Sorry for the long introduction, but I'm supposed to review something, it's good to be very specific about expectations & evaluation criteria :)

Back to Craft Conf 2015


It didn't disappoint. Surely, there are always things that could go better:

  • sound system (or rather room acoustics) in 'garage' stage was lacking a bit; I've also heard few people complaining on the distance to 'tent' stage, but it wasn't a problem for me
  • idea & the timing of 'sponsor sessions' (on both days) were seriously flawed
  • orgs didn't have many ideas for filling the time between sessions (during the day) - well, socializing is pretty great, but some raffles / challenges / competitions / etc. could be really great; surprisingly, they've gave up on any visible for of feedback as well; and the stickers, where the hell were stickers?! :)
  • I was so overhyped with the opportunity to meet Grady Booch in person, ... just to find out that he'll be streaming his session from Hawaii ;/
  • more, more, MORE under-the-hood details from practitioners during the sessions -> we're all quite familiar with the theory, now tell us how you make it real
  • there were few 'mis-shot' sessions - either too 'philosophical' (for my taste) or clearly missing a point (the overall concept for session seemed insufficiently elaborated) - but these were just few (or I was lucky while picking)
  • there were many sessions regarding Microservices, so if someone had been fed up with this topic already, it could have been annoying - personally, I didn't have any problems with that

... but the truth is that there were far more good stuff. Some examples:

  • great keynotes - all of them: starting with Jessica Kerr & Dan North, ending with Marty Cagan. If I were to distinguish one of them, it would be Mary Poppendieck - personally I feel honoured with the privilege of listening to her words of wisdom live again

  • Adrian Trenaman's session about Microservice architecture in Guilt was an exemplification of what I expect from conf session: warstories, lessons learned, evolution path, clarification for the most crucial decisions, etc. Much obliged.

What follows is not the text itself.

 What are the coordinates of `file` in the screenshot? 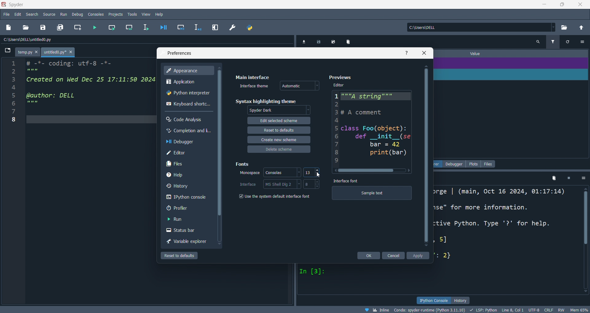 It's located at (6, 14).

  • Kyle Kingsbury. Dread. Terror. Menace. Aphyr. 'nuf said. But seriously - some like him, some don't (to put it mildly), but no-one can deny that he's a world class expert in distributed systems (& databases in particular). Great session.

  • I haven't seen that many female speakers on any conference before. What is more, I've picked many of those sessions & to be honest I'd risk the statement that the average quality of the sessions held by female speakers was clearly higher than that of male speakers. Examples? Neha Narula (do all 'Nehas' rock at tech? Narkhede does as well), Caitie McCaffrey, Camille Fournier.

  • There were so many interesting sessions (& safe-choice speakers) that the choice in some timeslots was ridiculously hard - in some cases I wanted to be in 3 places in the same time ... Just to illustrate this: I've regretfully skipped sessions of Michael Feathers, Alvaro Videla, Randy Shoup, Dan North (his 2nd, non-keynote session) or Pieter Hintjens.

Ok, this blog post is getting far too long already. Let's get to ...

... the final words:

  1. location = superb (Royal Gardens Bazaar in Budapest, on the hillside of Buda Castle, beat that)
  2. organization = pretty much flawless (a tiny bit of time mgmt & keeping the door closed in main stage would be great)
  3. content = solid
  4. atmosphere = decent

I don't think I could afford skipping Craft Conf 2016 next year. See you then in beautiful Budapest.